Primitive Neuroectodermal Tumor of the Liver: A Case Report

1Department of Pathology, Nossa Senhora da Conceição Hospital, Porto Alegre, Rio Grande do Sul, Brazil
2Department of Surgery, Nossa Senhora da Conceição Hospital, Porto Alegre, Rio Grande do Sul, Brazil

Received 5 September 2011; Revised 26 September 2011; Accepted 29 September 2011

Academic Editor: Estella M. Matutes

Copyright © 2011 Eduardo Cambruzzi et al. This is an open access article distributed under the Creative Commons Attribution License, which permits unrestricted use, distribution, and reproduction in any medium, provided the original work is properly cited.

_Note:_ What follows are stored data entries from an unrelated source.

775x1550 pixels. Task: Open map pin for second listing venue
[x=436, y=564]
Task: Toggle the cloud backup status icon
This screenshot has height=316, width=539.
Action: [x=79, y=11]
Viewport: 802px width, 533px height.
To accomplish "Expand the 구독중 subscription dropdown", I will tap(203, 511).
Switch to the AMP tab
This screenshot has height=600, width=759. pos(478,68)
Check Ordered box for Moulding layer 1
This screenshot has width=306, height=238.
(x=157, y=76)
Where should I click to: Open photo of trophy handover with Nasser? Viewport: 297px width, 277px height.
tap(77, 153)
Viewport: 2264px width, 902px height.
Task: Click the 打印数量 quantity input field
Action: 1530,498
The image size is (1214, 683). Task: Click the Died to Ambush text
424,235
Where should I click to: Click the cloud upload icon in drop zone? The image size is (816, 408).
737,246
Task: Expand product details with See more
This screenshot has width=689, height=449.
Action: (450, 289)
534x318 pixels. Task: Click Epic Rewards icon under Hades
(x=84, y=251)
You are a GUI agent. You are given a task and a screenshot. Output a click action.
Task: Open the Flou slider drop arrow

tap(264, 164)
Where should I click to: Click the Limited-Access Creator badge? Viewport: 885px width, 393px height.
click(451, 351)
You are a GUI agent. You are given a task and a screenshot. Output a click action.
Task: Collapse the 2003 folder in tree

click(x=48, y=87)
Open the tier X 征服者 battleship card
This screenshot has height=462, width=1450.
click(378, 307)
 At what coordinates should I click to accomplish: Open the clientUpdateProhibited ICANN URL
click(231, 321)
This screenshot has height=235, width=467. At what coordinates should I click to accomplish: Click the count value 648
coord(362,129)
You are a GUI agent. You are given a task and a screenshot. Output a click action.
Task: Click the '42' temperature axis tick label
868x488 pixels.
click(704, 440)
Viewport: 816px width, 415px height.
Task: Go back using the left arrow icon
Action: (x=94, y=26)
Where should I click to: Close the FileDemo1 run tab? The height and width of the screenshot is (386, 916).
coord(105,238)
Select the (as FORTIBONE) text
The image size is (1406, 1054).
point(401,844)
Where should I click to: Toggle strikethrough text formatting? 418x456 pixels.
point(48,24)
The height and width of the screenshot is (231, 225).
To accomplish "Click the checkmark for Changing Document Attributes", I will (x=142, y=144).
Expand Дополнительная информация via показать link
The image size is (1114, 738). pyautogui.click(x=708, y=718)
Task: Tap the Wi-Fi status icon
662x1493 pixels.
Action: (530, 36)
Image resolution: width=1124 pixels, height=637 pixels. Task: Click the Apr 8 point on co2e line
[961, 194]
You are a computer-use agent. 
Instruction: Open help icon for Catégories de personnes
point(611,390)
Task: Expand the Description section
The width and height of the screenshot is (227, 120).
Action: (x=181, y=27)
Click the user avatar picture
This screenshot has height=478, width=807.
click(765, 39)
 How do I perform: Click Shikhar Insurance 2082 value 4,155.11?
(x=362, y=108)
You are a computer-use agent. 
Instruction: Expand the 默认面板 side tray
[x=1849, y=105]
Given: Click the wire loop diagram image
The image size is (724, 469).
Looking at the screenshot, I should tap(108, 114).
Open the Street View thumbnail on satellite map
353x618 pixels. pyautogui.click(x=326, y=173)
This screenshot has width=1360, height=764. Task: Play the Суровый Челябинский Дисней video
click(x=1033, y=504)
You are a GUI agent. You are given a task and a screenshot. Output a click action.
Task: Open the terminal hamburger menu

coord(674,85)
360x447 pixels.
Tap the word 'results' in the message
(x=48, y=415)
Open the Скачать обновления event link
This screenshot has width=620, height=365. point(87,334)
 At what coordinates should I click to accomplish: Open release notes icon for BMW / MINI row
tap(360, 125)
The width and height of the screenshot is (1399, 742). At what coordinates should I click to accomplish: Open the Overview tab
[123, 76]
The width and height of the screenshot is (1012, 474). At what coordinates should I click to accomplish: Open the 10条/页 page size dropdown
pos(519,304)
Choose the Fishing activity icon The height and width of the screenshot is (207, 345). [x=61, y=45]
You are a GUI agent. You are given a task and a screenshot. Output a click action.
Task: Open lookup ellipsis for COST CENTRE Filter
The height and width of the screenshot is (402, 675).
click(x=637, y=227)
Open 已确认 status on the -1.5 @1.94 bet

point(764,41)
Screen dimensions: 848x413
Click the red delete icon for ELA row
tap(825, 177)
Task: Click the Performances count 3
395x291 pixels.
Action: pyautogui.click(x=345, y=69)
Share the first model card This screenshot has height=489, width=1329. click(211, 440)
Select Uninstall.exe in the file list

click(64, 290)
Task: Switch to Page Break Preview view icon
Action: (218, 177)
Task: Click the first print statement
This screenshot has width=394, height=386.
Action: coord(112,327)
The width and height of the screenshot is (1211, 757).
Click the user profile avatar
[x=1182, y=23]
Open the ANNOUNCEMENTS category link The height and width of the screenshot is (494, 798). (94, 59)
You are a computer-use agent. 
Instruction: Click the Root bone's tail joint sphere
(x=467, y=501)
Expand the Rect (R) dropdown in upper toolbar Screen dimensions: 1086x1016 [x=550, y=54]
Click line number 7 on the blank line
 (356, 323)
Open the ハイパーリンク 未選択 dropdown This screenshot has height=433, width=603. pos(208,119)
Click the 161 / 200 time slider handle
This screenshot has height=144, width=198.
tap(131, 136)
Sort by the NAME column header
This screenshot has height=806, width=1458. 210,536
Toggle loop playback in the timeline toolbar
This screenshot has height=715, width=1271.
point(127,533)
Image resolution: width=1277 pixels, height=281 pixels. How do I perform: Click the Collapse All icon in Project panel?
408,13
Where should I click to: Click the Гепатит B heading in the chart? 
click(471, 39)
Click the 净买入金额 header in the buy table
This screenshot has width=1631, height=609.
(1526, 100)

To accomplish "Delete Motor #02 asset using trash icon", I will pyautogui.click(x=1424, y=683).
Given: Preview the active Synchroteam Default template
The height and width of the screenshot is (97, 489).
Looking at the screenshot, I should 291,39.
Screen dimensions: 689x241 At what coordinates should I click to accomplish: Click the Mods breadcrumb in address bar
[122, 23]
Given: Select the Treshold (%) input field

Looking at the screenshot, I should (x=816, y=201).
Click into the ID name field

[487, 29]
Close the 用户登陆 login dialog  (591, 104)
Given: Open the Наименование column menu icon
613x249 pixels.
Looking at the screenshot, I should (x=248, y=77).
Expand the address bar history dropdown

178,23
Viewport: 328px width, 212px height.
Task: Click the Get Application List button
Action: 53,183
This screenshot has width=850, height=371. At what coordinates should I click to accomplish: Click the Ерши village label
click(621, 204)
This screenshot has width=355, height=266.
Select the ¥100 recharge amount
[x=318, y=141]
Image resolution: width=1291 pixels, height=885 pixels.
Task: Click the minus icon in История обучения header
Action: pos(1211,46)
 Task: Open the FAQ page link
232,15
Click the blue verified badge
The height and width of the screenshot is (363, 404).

Primary liver sarcomas represent a rare group of neoplasias, with angiosarcoma being the most common histological type. Primitive neuroectodermal tumor (PNET) represents a high malignant neoplasia that usually affects the central nervous system and soft tissues. An 18-year-old male patient was admitted with clinical complains of pain in the right upper abdominal quadrant. The clinical evaluation revealed a solid mass in the right hepatic lobe. On the gross examination of the resected liver specimen, the right lobe of the liver was replaced by a yellow-red solid mass measuring 21 cm in its largest dimension. On the histopathology, a tumor composed of small round blue cells with little cytoplasm and round nuclei was identified. The lesion revealed positive immunoexpression for vimentin and CD99 and negative immunostaining for desmin, CD45, cytokeratin, and neuroblastoma protein, suggesting, then, the diagnosis of PNET. Although it is an unusual tumor, it should be considered in the differential diagnosis of liver masses, especially in young patients.